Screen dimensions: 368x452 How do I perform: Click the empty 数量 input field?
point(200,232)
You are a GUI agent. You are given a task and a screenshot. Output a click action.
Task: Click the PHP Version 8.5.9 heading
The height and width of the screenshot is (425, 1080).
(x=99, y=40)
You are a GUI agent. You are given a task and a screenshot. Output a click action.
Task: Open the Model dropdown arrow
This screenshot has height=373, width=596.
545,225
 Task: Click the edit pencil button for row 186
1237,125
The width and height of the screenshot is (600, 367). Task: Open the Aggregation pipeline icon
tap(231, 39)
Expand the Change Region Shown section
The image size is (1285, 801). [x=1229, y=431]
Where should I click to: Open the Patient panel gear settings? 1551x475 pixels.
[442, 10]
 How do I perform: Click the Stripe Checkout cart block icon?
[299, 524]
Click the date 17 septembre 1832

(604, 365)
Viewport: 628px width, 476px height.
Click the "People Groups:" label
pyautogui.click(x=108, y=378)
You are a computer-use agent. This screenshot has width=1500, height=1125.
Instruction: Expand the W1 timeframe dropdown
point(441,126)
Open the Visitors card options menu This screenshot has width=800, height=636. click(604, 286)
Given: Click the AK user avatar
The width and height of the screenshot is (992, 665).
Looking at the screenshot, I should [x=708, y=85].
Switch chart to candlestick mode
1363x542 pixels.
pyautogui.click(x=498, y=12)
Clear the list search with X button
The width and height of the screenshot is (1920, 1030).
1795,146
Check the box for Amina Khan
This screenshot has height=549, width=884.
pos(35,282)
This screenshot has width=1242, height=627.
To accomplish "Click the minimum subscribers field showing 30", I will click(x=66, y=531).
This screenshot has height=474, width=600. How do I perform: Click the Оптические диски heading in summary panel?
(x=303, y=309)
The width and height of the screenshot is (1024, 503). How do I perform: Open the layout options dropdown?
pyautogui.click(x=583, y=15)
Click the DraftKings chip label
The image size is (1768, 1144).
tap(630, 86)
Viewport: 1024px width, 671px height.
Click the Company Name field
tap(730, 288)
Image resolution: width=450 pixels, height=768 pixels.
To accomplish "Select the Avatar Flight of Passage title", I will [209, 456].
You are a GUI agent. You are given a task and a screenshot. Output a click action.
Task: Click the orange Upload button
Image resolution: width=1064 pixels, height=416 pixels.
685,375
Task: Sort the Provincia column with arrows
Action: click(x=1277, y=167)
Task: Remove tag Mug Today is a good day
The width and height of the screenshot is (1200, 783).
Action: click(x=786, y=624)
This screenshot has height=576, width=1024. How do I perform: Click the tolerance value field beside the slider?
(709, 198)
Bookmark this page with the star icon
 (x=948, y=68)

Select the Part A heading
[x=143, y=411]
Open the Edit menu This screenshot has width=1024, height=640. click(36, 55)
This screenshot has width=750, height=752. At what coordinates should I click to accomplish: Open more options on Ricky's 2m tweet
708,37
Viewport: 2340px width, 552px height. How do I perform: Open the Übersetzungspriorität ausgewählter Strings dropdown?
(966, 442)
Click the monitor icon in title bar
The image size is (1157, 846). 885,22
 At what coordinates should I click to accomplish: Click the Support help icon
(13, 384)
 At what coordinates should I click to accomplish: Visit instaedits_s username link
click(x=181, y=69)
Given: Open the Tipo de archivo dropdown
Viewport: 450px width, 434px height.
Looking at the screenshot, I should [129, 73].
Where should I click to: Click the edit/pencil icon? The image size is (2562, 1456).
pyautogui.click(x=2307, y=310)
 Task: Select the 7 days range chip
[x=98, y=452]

● PROBLEM DESCRIPTION
Filter the material for the word "will" and copy each matching line.

● EXERCISE RESULT
To accomplish "Click the minimum subscribers field showing 30", I will click(x=66, y=531).
To accomplish "Select the Avatar Flight of Passage title", I will [209, 456].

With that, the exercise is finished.